Item-finding records:

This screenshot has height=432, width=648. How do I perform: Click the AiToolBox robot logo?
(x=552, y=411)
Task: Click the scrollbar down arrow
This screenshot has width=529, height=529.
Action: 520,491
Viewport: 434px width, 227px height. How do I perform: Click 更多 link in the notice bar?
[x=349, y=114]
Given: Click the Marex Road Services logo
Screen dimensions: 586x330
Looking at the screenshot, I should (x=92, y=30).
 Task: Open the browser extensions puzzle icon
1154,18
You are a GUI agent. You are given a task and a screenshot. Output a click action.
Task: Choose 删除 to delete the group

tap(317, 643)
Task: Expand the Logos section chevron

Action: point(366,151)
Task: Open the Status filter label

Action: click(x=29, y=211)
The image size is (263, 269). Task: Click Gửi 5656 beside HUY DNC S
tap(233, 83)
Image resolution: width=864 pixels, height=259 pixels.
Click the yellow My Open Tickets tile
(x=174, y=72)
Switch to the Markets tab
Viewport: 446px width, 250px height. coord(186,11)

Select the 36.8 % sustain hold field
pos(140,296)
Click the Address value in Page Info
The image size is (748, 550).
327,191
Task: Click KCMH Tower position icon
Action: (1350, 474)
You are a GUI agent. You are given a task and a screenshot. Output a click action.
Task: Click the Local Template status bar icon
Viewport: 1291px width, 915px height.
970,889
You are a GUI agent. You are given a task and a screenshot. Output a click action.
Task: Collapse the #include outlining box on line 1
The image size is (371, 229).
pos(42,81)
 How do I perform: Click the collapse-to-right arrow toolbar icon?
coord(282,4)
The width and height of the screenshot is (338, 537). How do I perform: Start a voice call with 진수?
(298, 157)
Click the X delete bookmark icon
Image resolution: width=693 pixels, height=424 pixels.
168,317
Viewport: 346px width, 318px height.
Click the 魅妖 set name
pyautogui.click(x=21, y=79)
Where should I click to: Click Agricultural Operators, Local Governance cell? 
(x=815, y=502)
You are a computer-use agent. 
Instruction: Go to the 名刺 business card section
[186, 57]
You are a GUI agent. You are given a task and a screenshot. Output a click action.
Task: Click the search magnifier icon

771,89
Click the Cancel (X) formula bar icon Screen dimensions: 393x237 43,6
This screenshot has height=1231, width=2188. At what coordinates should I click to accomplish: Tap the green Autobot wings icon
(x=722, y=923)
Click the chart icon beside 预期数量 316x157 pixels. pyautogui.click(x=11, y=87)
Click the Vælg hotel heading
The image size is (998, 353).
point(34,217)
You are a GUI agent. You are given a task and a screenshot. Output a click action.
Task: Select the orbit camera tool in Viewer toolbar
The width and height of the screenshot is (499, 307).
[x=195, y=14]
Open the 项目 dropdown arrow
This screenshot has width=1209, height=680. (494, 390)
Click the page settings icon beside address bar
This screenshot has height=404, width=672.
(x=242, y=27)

_EXERCISE GOAL_
Pick out each line of the data above that contains the word "size", and copy those lines in full.

_RESULT OF THIS EXERCISE_
The image size is (263, 269). Task: Click Gửi 5656 beside HUY DNC S
The image size is (748, 550).
The image size is (371, 229).
The image size is (998, 353).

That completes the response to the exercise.